Start of The input

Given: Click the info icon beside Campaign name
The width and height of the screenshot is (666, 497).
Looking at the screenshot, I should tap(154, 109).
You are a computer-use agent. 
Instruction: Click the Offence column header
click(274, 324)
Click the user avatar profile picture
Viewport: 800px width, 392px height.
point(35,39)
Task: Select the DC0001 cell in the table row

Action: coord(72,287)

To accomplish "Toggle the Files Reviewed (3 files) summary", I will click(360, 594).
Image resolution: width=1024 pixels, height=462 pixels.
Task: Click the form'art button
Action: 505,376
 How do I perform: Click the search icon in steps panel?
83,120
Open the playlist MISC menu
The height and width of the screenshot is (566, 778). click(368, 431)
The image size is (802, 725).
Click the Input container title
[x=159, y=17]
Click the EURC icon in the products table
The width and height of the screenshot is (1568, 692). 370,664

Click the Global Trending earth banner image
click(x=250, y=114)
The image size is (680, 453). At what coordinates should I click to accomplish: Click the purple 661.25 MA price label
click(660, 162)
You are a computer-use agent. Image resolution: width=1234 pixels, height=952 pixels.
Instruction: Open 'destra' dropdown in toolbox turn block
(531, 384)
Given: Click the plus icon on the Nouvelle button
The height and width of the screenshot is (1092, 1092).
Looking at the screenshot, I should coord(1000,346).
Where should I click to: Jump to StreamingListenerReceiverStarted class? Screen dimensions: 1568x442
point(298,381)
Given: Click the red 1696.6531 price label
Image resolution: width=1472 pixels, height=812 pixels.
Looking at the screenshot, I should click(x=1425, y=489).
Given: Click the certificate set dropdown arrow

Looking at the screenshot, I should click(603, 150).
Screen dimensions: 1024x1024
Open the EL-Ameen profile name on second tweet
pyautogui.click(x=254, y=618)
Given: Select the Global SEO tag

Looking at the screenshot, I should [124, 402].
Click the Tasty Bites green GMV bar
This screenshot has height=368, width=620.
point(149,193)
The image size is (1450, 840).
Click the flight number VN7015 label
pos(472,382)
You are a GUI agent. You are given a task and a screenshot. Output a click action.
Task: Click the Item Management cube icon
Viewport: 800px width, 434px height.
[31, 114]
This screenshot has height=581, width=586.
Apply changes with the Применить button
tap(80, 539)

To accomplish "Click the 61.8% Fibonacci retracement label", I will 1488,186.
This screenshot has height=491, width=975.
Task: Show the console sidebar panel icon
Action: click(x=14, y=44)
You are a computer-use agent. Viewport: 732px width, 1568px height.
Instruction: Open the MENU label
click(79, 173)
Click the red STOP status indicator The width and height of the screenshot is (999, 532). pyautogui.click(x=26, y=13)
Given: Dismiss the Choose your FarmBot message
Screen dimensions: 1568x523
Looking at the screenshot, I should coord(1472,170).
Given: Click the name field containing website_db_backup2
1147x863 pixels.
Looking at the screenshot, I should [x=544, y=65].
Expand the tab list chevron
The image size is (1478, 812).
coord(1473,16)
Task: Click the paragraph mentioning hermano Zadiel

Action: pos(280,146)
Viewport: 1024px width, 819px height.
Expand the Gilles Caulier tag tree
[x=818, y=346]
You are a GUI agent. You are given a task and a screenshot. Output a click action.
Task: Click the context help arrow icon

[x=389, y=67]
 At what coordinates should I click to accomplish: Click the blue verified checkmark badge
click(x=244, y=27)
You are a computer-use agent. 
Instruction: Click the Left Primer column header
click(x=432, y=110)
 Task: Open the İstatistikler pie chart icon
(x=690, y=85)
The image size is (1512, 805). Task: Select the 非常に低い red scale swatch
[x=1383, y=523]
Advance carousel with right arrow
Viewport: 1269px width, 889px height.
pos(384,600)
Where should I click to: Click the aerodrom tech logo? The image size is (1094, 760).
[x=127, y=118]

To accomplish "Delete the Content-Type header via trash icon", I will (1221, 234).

End of The input

One number is the expected answer: the count of lines above that hold the word "computer".

● Exercise solution: 4